Die meisten Unfälle mit Pferden passieren beim täglichen Freizeitvergnügen – und viele davon wären mit mehr Voraussicht, Aufmerksamkeit und Pferdeverständnis durchaus vorhersehbar und damit auch vermeidbar, so der Befund des Sachverständigen Dr. Reinhard Kaun.

 

Die Mehrzahl der Unfälle mit Pferden ereignet sich nicht im großen Sport, sondern beim täglichen Freizeitvergnügen – die Unfallanalyse fördert häufig eine schreckliche Sorglosigkeit und Unbedarftheit zutage, die zumeist in die Beurteilung „das war vorhersehbar“ mündet.

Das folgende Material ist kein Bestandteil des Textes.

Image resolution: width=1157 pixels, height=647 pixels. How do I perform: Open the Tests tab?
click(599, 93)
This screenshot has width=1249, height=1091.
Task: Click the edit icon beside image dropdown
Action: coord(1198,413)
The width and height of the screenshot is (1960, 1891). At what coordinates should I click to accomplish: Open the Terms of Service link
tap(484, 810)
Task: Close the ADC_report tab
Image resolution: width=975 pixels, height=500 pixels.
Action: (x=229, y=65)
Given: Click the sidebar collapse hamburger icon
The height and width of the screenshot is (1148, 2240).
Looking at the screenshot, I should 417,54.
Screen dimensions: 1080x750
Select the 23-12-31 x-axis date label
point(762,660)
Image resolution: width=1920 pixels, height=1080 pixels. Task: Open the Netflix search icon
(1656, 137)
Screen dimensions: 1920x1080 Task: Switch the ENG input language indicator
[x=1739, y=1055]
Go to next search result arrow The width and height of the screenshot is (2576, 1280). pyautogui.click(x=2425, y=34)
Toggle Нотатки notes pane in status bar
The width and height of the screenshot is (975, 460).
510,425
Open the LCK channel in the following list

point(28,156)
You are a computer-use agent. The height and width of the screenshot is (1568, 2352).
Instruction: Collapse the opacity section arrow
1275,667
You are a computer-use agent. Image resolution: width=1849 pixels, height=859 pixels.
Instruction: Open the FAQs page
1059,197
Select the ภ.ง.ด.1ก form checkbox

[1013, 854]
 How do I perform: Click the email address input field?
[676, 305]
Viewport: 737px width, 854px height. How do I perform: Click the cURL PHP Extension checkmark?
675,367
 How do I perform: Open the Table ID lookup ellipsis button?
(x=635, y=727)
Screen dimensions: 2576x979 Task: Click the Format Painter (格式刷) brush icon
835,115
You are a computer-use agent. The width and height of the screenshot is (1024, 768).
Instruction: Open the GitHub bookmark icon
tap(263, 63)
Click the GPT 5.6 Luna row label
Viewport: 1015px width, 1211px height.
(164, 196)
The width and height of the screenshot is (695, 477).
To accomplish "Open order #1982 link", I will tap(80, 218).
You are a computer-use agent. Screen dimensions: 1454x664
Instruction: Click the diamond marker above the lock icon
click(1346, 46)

Damit Gefahren – vorhersehbar – als solche erkannt werden, bedarf es einiger Voraussetzungen:

– Lebenserfahrung des Menschen mit erworbenem Gefahrenbewusstsein
– Lebenserfahrung des Menschen im Umgang mit Pferden
– Wissen des Menschen über die Sinnesleistungen und Wahrnehmungsvermögen des Pferdes
– „Schneller Blick“ des Menschen zur Erfassung möglicher Gefahren, bevor das Pferd dies wahrnimmt……

und ….

– Wissen und Können, um vorbeugend schnell und richtig zu reagieren
– Unbelastete positive Erfahrung der Pferde auch in brenzligen Situationen, verbunden mit grenzenlosem Vertrauen zum Menschen.

Der geneigte Leser wird vielleicht an dieser Stelle resümieren, dass diese Forderungen sogenannte „Sowieso“ – Punkte sind – bedauerlicherweise ist dies aber nicht der Fall – dazu ein Beispiel:
Vor Jahren war im Salzkammergut, wo ich damals tätig war, für einen Samstag um die Mittagszeit „schwere Sturmwarnung“ ausgegeben, ein für diese Tageszeit ungewöhnlicher Umstand, dem die meisten Bewohner durch entsprechende Vorbereitung begegnet waren. Über Rundfunk und Fernsehen sowie einschlägige Apps war aufgerufen worden, zu Hause zu bleiben und sichere Gebäude nicht zu verlassen.                                                                  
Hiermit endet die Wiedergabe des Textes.